The research team conducted a comparative analysis of blood test and biopsy results in 123 patients who maintained stable kidney function after receiving kidney transplants at three domestic transplant centers. Of these, 77 were positive for donor-specific antibodies and the remaining 46 were negative.
As a result, the dd-cfDNA level in donor-specific antibody-positive patients was 1.2 percent (median), significantly higher than the 0.3 percent in negative patients. These levels tended to increase in proportion to the degree of microvascular inflammation inside the kidney. Applying the international biopsy diagnostic standard (Banff criteria), the cell-free DNA level (median) was 0.54 percent in patients with little or no microvascular inflammation in the kidney (inflammation score 0 to 1), but rose above 1.6 percent in patients with severe inflammation (inflammation score 2 or higher).
The team confirmed that while using donor-specific antibodies alone yielded an asymptomatic rejection prediction performance (AUC) of only 0.74, applying dd-cfDNA together significantly raised diagnostic performance to 0.82. In particular, they showed that the combined testing method using the two indicators can reduce unnecessary invasive biopsies and minimize procedural burdens on patients. When the cell-free DNA test was added to screen out patients with levels below 1.0 percent, the probability that these patients actually had no rejection (negative predictive value) reached 97.8 percent.

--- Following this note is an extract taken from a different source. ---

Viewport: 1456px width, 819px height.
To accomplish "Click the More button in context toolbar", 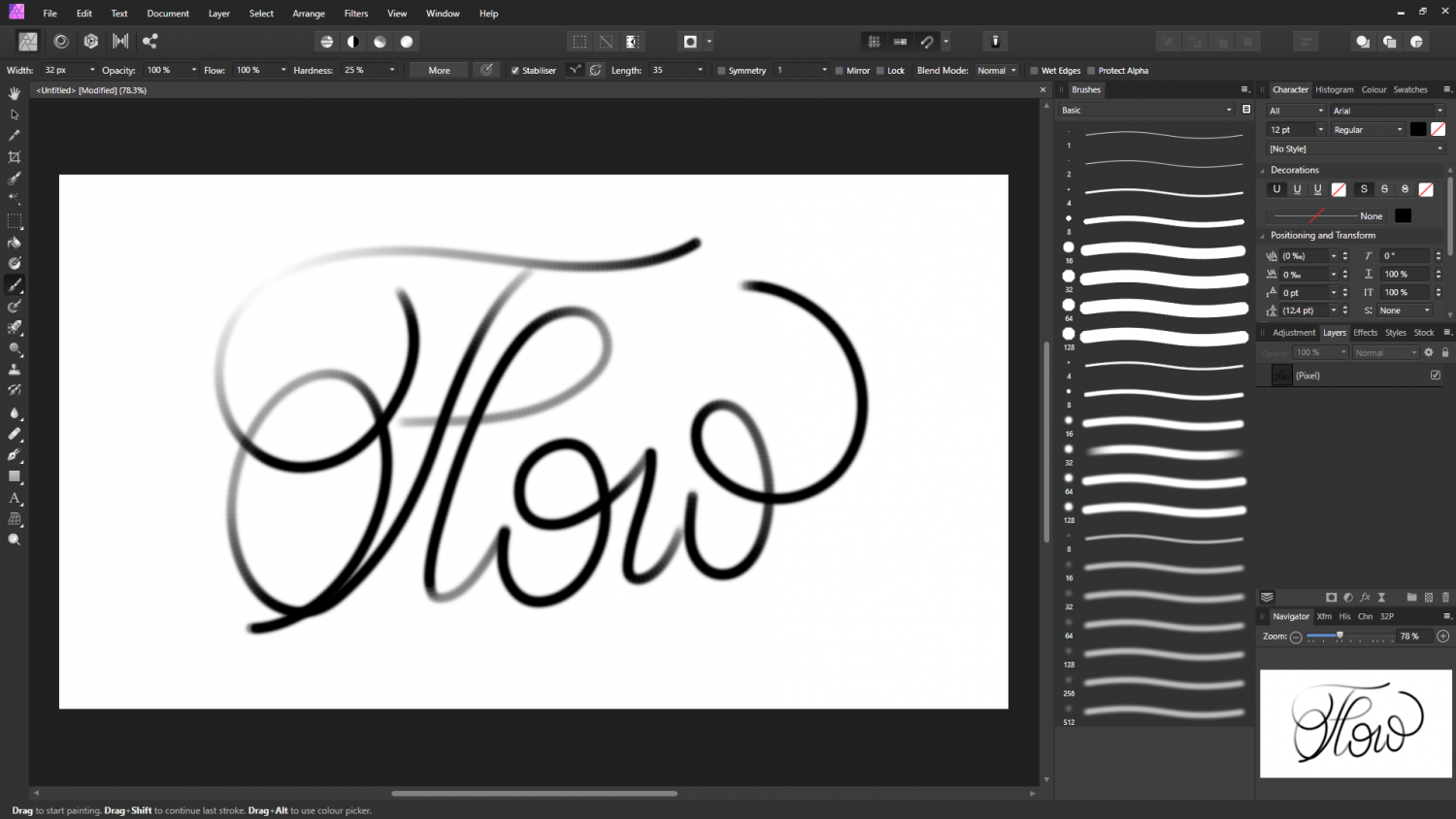I will [x=439, y=71].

By combining the two blood tests, the team established clinical grounds for effectively identifying the majority of low-risk patients and withholding unnecessary biopsies.

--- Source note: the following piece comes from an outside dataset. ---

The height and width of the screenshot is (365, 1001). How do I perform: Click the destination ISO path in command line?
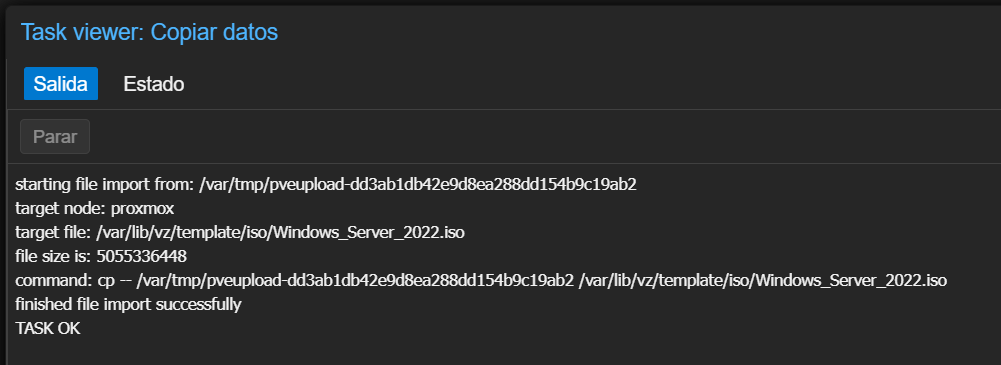(x=763, y=281)
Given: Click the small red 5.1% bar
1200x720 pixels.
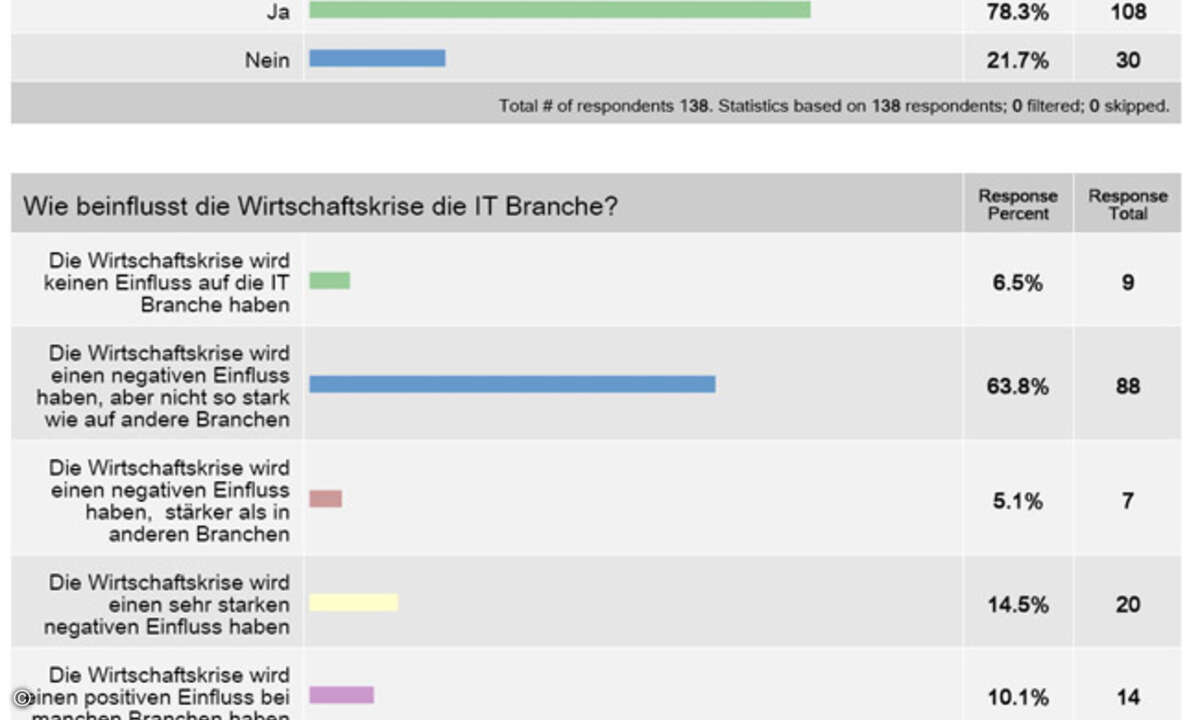Looking at the screenshot, I should pos(326,498).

"When donor-specific antibodies are found after kidney transplantation, both patients and medical staff become concerned about rejection, but performing biopsies on all patients in the same way can be a burden," Professor Min explained. "This study showed that combining non-invasive biomarkers allows more precise screening of patients who are actually at high risk of rejection." He added, "Going forward, if cell-free DNA is appropriately integrated into the clinical decision-making process, it could develop into a personalized monitoring strategy that reduces patient burden while detecting damage to the transplanted kidney early."
The findings were published in the latest online edition of the International Journal of Surgery.